A cartoonist conjuring with the presidential primaries this year might be inclined to draw dozens of nervously smiling politicians perched on a limb labeled Bill Clinton.
The voters of New Hampshire would be climbing up a ladder with saws at the ready.
A typical media cheap shot? Playing fast and humorous with serious political business? A misreading of the candidate's circumstances?
All of the above, according to Mr. Clinton's backers in Maryland.
Maybe. But Tuesday's first-in-the-nation primary has added significance and drama this year, not only for Mr. Clinton, but for the Democrats who anointed him as the most electable of their party's candidates in 1992.
Even before the first issue papers hit the street in Maryland, a stampede of senators, delegates, contributors and anonymous Democratic committee members became Clinton loyalists. Many of the state's most prominent political strategists, organizers and fund-raisers had also thrown in with what they concluded was 1992's best bet.
Since then, they have watched their candidate absorb a battering by rumors, tabloid exposes, mainstream press follow-ups and the requisite Clinton camp counterattacks. Many of the Marylanders insist that Mr. Clinton and his wife have handled the "character issues" (allegations of draft dodging and marital infidelity) with pluck and even dignity.
For a candidate whose platform had been electability, these charges -- well-founded or not -- seemed to be at least potentially fatal. To some extent, his backers have been obliged to rewrite the book on what helps and hurts a campaign.
A range of arguments were advanced last week as the Clinton forces opened their Maryland headquarters -- on a day polls in New Hampsire showed former Massachusetts senator Paul E. Tsongas in a virtual tie with the once-front running Clinton.
As if reading from a spin doctor's script, they said, their man can survive a second place finish in New Hampshire -- because he has money and his challengers don't. Hoping they are not delivering a commentary on their party's primary field, they insist Mr. Clinton is still the most electable candidate.
Mr. Clinton's opponents say he won backing in Maryland by virtually foreclosing consideration of substantive issues -- by asserting a somewhat mysterious and prepossessing electability. That platform seemed to make him even more vulnerable to the charges lodged against him. Suddenly, Mr. Electability was grappling with the suggestion that he had become damaged goods.

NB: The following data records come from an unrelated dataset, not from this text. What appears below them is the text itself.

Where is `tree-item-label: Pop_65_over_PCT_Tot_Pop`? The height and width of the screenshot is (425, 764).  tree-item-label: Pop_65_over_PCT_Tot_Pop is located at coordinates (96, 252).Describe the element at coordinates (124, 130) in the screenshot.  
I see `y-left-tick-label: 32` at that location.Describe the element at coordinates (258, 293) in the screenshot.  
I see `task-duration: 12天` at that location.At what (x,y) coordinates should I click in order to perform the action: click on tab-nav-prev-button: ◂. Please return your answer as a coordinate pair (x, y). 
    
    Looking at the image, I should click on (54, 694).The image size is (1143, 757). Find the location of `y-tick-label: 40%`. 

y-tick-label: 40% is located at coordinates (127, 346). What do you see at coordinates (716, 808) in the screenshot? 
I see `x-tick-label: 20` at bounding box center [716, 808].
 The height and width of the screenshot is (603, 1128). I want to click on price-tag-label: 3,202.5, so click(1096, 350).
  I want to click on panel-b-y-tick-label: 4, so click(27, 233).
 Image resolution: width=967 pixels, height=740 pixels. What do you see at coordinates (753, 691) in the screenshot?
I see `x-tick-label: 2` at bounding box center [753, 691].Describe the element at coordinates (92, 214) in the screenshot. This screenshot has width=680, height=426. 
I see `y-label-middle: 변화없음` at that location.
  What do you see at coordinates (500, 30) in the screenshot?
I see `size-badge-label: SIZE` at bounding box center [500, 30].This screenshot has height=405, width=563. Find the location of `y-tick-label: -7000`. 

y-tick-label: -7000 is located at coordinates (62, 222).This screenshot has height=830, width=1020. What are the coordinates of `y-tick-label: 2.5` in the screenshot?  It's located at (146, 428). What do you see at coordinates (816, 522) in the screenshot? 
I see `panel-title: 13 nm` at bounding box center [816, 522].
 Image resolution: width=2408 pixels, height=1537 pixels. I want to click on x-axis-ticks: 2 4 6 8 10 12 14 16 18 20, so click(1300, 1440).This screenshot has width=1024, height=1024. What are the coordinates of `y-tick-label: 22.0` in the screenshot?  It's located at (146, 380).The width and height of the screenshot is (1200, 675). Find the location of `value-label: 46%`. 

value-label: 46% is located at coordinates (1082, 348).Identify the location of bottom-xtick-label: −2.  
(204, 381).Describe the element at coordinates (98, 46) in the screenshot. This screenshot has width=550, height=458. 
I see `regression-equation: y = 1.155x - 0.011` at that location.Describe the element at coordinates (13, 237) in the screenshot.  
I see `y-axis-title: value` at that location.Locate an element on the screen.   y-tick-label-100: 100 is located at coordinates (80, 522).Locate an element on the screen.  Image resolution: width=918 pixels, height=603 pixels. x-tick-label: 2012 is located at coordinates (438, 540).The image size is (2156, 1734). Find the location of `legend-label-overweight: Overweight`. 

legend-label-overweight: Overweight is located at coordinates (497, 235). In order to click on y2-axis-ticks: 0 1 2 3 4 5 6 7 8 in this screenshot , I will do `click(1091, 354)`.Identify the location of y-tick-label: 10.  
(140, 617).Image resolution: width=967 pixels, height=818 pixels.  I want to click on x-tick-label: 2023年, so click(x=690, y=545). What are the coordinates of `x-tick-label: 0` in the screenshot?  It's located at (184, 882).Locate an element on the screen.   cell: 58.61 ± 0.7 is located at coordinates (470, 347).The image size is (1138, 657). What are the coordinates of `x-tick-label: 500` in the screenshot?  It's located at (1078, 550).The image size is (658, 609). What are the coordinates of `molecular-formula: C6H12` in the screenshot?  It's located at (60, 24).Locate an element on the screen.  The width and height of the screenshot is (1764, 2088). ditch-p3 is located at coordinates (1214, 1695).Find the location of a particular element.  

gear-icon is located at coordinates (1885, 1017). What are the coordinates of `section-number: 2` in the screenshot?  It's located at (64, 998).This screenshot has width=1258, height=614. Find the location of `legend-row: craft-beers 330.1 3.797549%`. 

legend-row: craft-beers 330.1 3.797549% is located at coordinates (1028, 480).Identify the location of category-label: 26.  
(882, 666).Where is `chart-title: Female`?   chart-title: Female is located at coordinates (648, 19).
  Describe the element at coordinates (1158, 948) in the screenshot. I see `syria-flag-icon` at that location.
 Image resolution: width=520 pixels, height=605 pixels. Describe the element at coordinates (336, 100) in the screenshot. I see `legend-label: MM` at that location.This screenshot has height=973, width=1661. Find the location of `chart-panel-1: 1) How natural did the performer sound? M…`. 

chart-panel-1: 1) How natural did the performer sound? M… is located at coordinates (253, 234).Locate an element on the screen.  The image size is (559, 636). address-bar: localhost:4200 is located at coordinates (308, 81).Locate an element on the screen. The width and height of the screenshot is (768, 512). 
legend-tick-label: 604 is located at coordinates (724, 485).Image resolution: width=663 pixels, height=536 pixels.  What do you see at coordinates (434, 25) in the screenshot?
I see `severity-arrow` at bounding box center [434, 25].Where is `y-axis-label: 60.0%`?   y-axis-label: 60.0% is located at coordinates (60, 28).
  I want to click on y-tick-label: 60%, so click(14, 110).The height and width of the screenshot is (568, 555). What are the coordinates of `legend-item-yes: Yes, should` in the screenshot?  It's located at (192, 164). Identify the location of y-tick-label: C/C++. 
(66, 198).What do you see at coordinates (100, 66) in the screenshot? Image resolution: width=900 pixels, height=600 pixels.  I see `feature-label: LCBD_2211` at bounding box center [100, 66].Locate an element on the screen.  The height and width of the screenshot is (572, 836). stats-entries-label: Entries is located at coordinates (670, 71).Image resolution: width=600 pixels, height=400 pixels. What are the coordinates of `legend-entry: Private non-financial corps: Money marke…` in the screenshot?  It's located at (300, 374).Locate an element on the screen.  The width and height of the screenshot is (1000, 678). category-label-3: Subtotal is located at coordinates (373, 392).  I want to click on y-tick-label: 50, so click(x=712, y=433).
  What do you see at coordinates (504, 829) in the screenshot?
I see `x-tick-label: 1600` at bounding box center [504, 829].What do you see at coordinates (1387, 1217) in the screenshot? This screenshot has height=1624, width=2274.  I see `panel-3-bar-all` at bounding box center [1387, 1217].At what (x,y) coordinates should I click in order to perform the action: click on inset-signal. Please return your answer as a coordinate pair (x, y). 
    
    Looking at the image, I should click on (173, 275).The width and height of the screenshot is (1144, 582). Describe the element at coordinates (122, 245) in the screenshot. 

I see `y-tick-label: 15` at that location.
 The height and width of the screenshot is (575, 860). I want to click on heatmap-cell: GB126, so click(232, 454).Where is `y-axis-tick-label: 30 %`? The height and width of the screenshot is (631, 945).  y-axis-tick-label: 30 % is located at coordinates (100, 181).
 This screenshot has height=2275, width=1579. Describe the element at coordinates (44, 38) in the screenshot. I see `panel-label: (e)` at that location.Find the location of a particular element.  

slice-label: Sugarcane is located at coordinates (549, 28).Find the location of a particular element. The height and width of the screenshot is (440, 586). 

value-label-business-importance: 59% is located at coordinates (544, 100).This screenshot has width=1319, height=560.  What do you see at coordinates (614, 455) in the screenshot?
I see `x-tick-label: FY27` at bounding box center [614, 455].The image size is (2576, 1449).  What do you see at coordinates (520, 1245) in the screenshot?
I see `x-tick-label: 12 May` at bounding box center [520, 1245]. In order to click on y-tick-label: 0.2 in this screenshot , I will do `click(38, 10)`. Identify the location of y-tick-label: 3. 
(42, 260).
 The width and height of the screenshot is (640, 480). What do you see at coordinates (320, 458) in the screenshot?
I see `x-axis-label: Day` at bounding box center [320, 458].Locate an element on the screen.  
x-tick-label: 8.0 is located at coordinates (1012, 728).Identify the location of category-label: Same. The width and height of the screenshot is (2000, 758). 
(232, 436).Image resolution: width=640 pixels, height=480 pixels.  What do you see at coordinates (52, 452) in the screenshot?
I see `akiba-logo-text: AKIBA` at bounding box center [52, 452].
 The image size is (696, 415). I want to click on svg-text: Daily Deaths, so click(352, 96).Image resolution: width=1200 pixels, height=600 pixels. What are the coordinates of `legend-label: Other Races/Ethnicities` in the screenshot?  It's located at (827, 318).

He has plenty of defenders in Maryland, though, and many of them argue that Republicans will be found at the bottom of the charges. Republicans fear the Clinton candidacy more than any other, they say. And, more than that, the American voter is tired of campaigns that don't address the economic ills of the nation, the decline of public education and any number of other pressing issues.
State Senator Mary Boergers, D-Montgomery, said she went into the fray with her eyes wide open.
Like many of her colleagues, she had heard the rumors before she endorsed.
"In my estimation, we weren't going to find the perfect candidate. But because of his career and his ability, I was willing to put up with someone who was going to have charges against him. I think he's still electable."
"I never feel out on a limb," she said. "I do what I think is the right thing. Sometimes you win and sometimes you lose."
State Treasurer Lucille Maurer dismissed the questions about Mr. Clinton as "Republican mudslinging."
Nancy Voss, Democratic central committee member from Caroline County, said people on the Eastern Shore are not overly concerned with what presidential candidates do when they are "off duty."
Her husband, Jim, says the Eastern Shore voter cares more about Mr. Clinton's record as a governor who managed well with limited resources.
Jane Stern, president of the Maryland State Teachers Association, said she checked with her counterpart in Arkansas and heard good things about Governor Clinton. Her union's unhappiness with President Bush, she said, made electability the primary concern.
She finds Mr. Bush far from an "education president."
"If he could be the education president by simply saying he is, I could be Gina Lollobrigida," she said.
Marylanders are standing by their man, but they know New Hampshire will matter here and elsewhere. Mike Davis, a senior adviser to the Clinton campaign, says the major importance will be in the candidate's ability to raise money. Just how that important ability has been affected by the charges and by New Hampshire's results will be seen fairly quickly in Maryland.
A week from today, Clinton supporters will convene at the Omni Inner Harbor Hotel in Baltimore for the usual two-tiered 'u fund-raising fete. A so-called "Issues Dinner" at $250-per-plate will follow a private "Questions and Answers" reception for those willing to invest $1,000 in the presidential fortunes of the Arkansas governor.
The turnout for this event and others like it around the country will determine the candidate's viability and strength in the general election.
"Every campaign has something it isn't proud of," Senator Boergers said. "Voters have the right to make up their minds on anything they consider pertinent. But I'm concerned that in the effort to find the perfect presidential candidate we lose sight of reality. Nobody's perfect.
"If you get caught up in finding somebody who can't be criticized they become fake," she said.